Late at night, about midnight, two friends were walking along Tverskoy Boulevard. The first man was tall and handsome, with brown hair. He was wearing an old bear fur coat and a brown top hat. The second man was a short redhead who wore a dark red coat with polished ebony buttons. Both were silent as they went. The first whistled a tune, and the second looked gloomily under his feet as they walked, and spat to the side from time to time.

“Would you like to sit for a while?” the brown-haired man suggested as they were passing the dark monument of Pushkin and the dimly lit entrance of the Strastnoi Monastery. The redhead consented, and the two friends sat down on a park bench.

“I have a small personal favor to ask you, Nikolai Borisovich,” said the dark-haired man after some silence between them. “Dear friend, can you lend me ten or fifteen rubles? I will give the money back to you in a week.” The redhead said nothing.

“I would never have asked you if not for extreme necessity.

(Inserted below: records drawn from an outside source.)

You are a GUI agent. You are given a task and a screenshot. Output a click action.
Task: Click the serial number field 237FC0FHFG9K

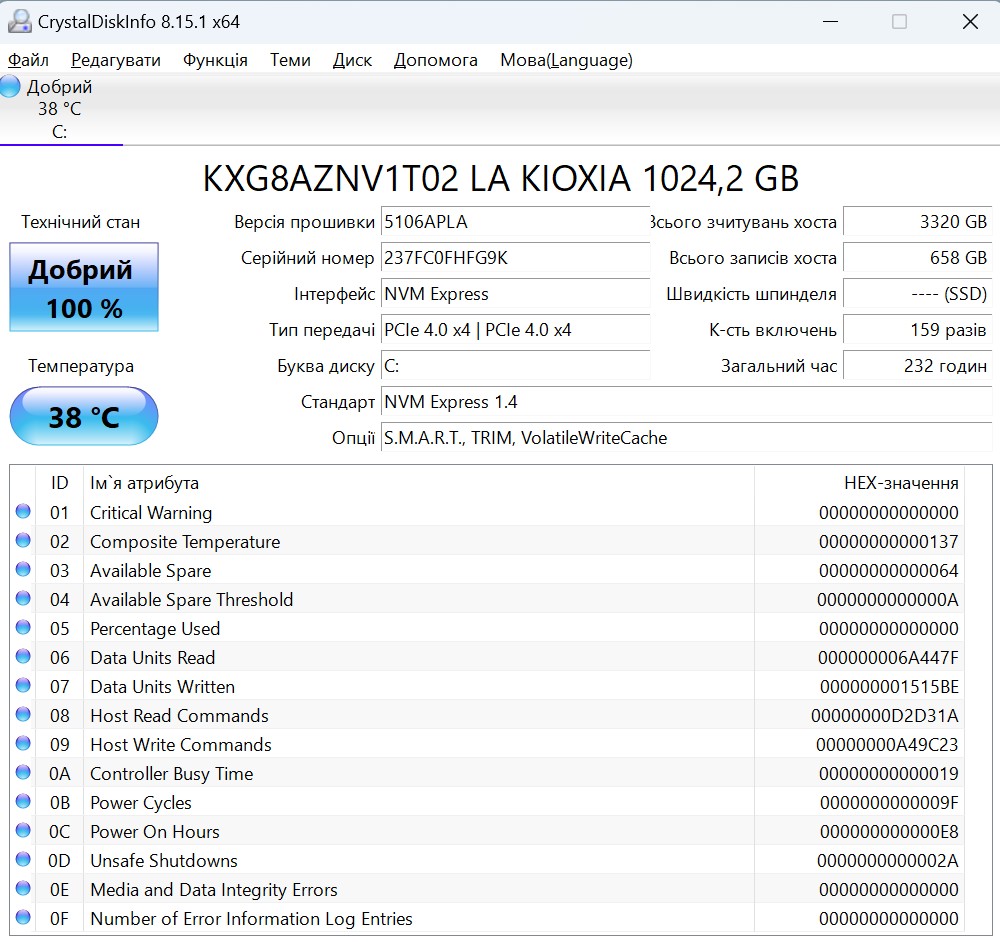pyautogui.click(x=515, y=258)
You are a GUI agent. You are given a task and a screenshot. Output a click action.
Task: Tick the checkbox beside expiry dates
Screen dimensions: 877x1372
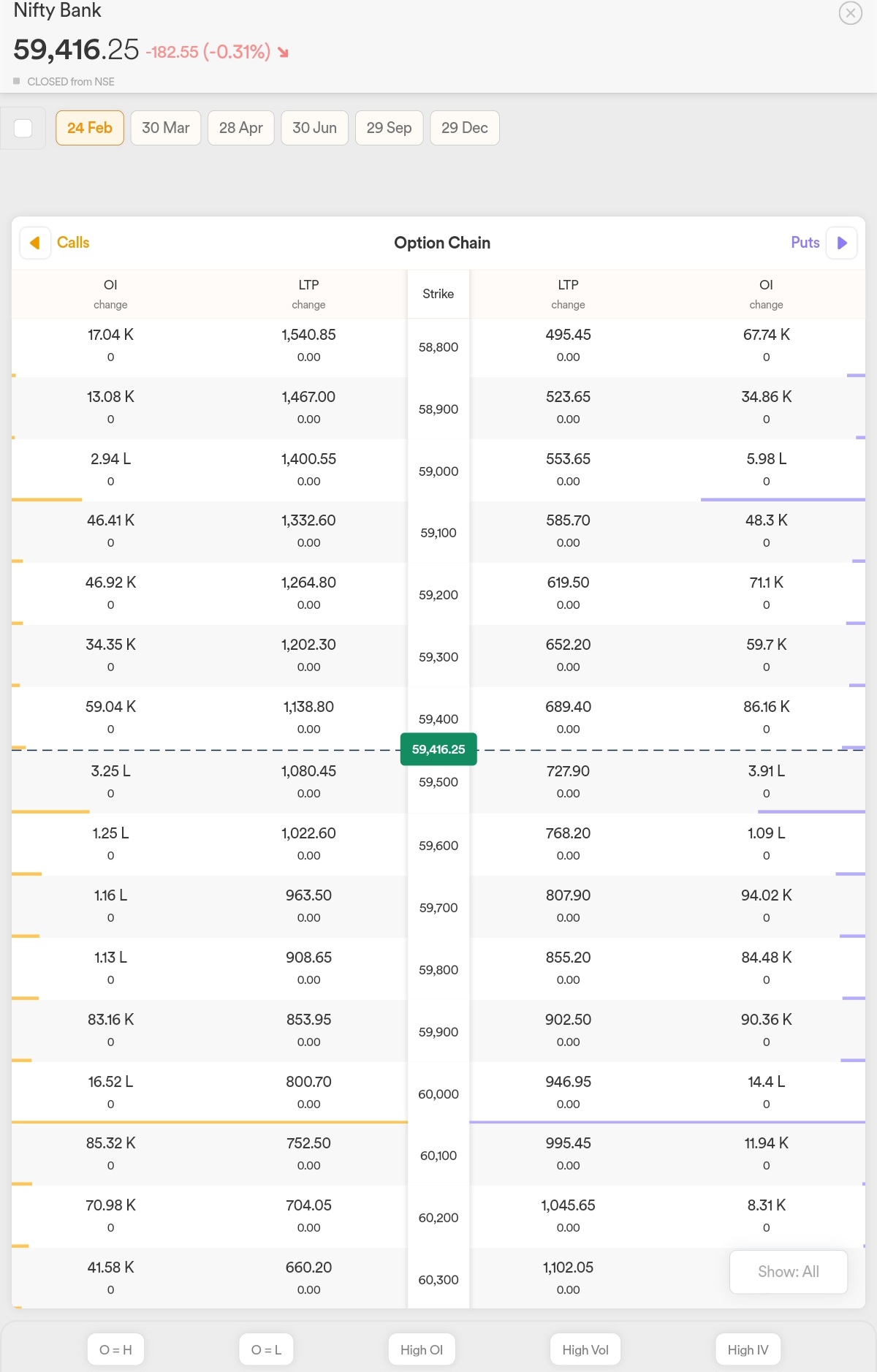click(23, 128)
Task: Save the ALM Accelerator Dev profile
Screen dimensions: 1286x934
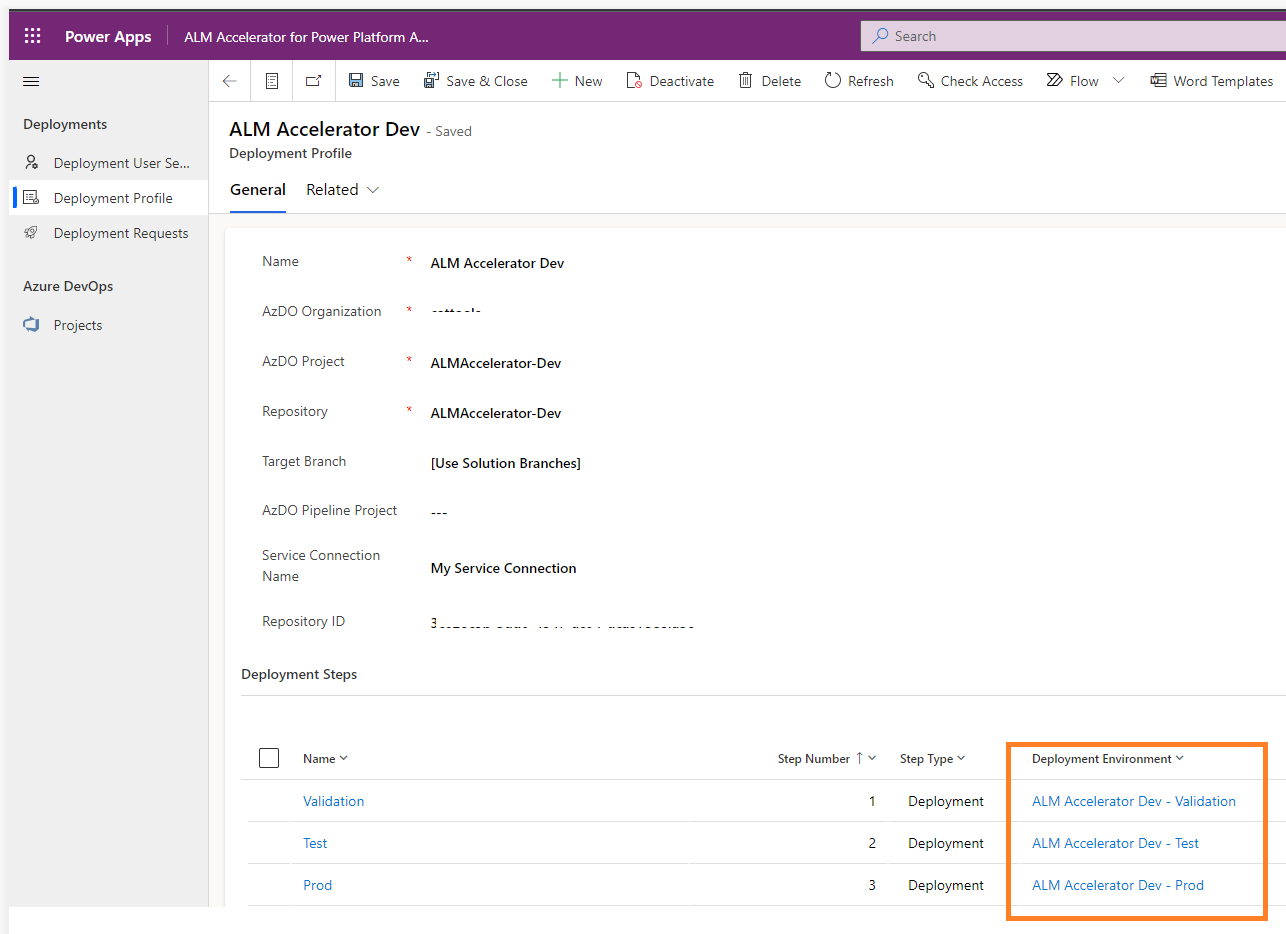Action: 373,80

Fate has played a lousy joke on me. My wife gave me her bracelet earlier today to pawn. She has to pay for her sister’s tuition.

“So I pawned it, then played cards and lost the money.”

The red-haired man moved on his seat and cleared his throat.

“You are not a serious man, Vasily Ivanych,” he said with an evil smile.

“Not a serious man at all. You had no right to sit down and play those cards. How could you gamble if you knew that it was not your money you were betting?”

He continued, “Wait, don’t interrupt me, let me tell you once and for all. Why do you need all these new clothes, this pin on your tie? You are a poor man, why do you want to look fashionable? Why are you wearing this stupid hat? You live at your wife’s expense and then go and pay one hundred fifty rubles for that hat on your head.” Vasily touched the hat he was wearing on his head.

“You could have a nice fur hat that only costs three rubles, and neither fashion nor beauty would suffer. Why do you always boast about your important friends, if you don’t know these people? You said that you personally know Ivanov, Plevako, and other publishers. I was burning with shame at your name-dropping nonsense. You lied without even blushing! And when you played cards and lost your wife’s money to those women tonight, you were wearing such a stupid grin, I would be ashamed to have anything to do with you. I don’t even want to slap your face.”

“Stop it. You’re in a rotten mood today. Enough!”

“All right, I can admit that you act like an idiot because you are too young. But Vasily, I can’t understand it. How can you play cards and cheat? I saw you pull the ace of spades from the bottom of the pack!”

Vasily Ivanovich blushed like a high school student and tried to apologize. The accusations of the red-haired man continued. They had a long, loud dispute. Finally, they calmed down and became silent.

“Yes, it is true, I have done wrong,” said the brown-haired man after a long silence. “It is true. I spent too much money. And now I am in debt. I spent my wife’s money and I can’t find the way out. Have you ever felt like you are itchy all over, and there is no cure? This is how I feel now. I feel terrible about myself. I’m in it up to my neck. I am ashamed of myself, and of the human race in general. I make mistakes, I do bad things, I have low motives, and I cannot stop, I am too bad!” He scratched his chin. “If I were to receive an inheritance or win the lottery, then I think I would be able to give up my bad habits and start all over again. And you, Nikolai Borisovich, please don’t blame me. Don’t throw stones at me. Remember Mr. Clumsy.”

“I remember him very well,” said the red-haired man. “I remember him. He spent somebody else’s money at a restaurant to show off in front of his girlfriend, and he wound up crying on her shoulder, although he wasn’t crying before he did it.

“It’s shameful to even speak of that scoundrel. If he didn’t have good manners or such nice looks, the girl would never have fallen in love with him and he would never have repented. Bad people are good-looking as a rule. Like you, for example.